On Friday, December 17, Fahamu Pecou returned to the Atlanta Contemporary Art Center to host the 15 Project — his talk show styled fest featuring local tastemakers in the arts and entertainment community. The purpose? To bring folks together who may not interact in their everyday lives and careers. The program’s name is a nod to Andy Warhol’s famous quote on 15 minutes of fame.
Musical Director, D.J. Kemit dropped the sounds and the event was co-hosted by Pecou’s fellow artist, Fabian “Occasional Superstar” Williams. Williams appeared in “Christmas attire:” a green beret, green velvet jacket, green bowtie, red shirt and plaid slacks. He warmed up the crowd while alternately sipping cognac and Prosecco prior to Pecou’s entrance.
The show is a welcome back to Pecou, fresh from a three-month stint as the first artist in residence in a dual program at Charlotte, NC’s Gantt Center for African American Art and Culture and the McColl Center for Performing Arts; a trip to Paris; and appearance at Art Basel Miami.
After a rousing introduction from Williams, Pecou, “the Jesus of contemporary art,” interviewed the guests for this installment including, Jason Orr, creator of the renowned FunkJazzKafé performance series, Michael Rooks curator of Modern and Contemporary Art at the High Museum of Art and singer/songwriter, Dionne Farris, formerly of the group Arrested Development.
Orr, a former tax collector, started FunkJazzKafé, which featured surprise guest artists in Atlanta’s prominent soul scene. He also announced work on a documentary entitled, Diary of a Decade, which tells the story of how the capital of the South had become the new Motown. In March, he's releasing new music with his band Soul of the Earth.
Next, Rooks from the High Museum of Art approached. He came to Atlanta by way of Chicago and Honolulu, where he held curator positions. Many in attendance had never heard of him, but he was of great interest to Williams and Pecou.
“This is Michael Rooks and y’all are sittin’ here like looking what the hell,” said Pecou.
Pecou explained his perception of Rooks' significance: “He came into the city on a glowing stallion. Everyone was anticipating his arrival. He was coming to save the day for arts in Atlanta, with a lot of shit on his back.”
“That is a lot of shit,” Rooks replied.
He went on to talk about his experience here so far. “I found that Atlanta is a lot like Honolulu in that the people are lovely, wonderful generous and welcoming, which is wonderful when you’re coming to a new place on your own.”
The Prosecco-fueled Williams said, “Let me expose you to the seedy underside of the art scene in Atlanta.” It was a “bum rush” of humorous shameless promotion about his creation, the art battle.

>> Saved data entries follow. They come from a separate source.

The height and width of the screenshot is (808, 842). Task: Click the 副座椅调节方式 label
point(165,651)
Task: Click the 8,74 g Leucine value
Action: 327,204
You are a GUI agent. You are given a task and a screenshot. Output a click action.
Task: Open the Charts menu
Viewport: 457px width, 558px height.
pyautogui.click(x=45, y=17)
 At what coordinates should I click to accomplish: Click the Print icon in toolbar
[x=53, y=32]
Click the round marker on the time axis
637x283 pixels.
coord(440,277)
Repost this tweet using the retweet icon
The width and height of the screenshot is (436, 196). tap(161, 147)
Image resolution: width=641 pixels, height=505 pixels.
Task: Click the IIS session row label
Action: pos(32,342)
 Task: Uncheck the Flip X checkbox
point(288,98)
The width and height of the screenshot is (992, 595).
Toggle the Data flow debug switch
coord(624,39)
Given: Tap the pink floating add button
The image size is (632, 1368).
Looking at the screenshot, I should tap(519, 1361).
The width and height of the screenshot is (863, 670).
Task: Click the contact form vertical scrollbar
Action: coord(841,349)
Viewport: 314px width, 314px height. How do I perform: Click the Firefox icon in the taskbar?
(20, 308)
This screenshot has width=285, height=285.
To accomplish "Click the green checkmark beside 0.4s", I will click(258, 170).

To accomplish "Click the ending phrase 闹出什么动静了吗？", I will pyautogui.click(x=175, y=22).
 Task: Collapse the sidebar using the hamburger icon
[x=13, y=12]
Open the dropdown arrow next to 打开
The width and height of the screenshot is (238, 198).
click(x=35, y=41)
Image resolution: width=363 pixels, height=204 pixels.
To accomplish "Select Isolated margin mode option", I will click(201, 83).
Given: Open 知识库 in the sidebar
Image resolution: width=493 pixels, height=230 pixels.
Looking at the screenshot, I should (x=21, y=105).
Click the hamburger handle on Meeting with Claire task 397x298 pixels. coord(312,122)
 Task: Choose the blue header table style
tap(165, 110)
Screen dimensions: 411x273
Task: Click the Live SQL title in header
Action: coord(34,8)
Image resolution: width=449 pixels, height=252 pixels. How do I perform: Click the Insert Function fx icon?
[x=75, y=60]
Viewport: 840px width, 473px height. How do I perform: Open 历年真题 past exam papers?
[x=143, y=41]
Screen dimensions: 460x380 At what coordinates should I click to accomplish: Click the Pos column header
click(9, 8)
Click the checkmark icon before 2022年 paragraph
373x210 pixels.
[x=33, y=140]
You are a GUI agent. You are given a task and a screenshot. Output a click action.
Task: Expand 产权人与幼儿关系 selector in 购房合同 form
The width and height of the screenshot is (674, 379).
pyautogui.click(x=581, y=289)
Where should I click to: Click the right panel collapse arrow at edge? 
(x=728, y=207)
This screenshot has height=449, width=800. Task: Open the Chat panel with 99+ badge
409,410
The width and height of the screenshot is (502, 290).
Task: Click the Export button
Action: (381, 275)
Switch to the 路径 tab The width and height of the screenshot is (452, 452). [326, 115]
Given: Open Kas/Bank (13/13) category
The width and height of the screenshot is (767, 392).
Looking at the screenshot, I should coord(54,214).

Finally, an emotional Farris sat down next to Rooks and Orr. Pecou joked that “some people get choked up in my presence,” but Farris reveled the real reason for her tears: “My grandfather died tonight,” she said, her voice breaking. Rooks immediately reached to hug her; Pecou asked the crowd to take a moment of silence and said, “Let’s honor your grandfather.”
Farris talked about her late maternal grandfather, Bob Wall, a postal worker who “sounded like a white guy,” and was a “tough guy” who knew the value of saving money and giving generously. She also talked about meeting her idol, Anita Baker, at the 2010 Soul Train Awards, while D.J. Kemit played Baker’s “Angel” softly in the background. Farris, once regaining her composure said, “I’m ready to be on purpose. I’m ready to sing.” And sing she did, joining Pecou and Williams in a funny, lighthearted rendition of The Temptations’ “Silent Night.”
The cool Contemporary suddenly felt as warm as a family living room on Christmas Eve.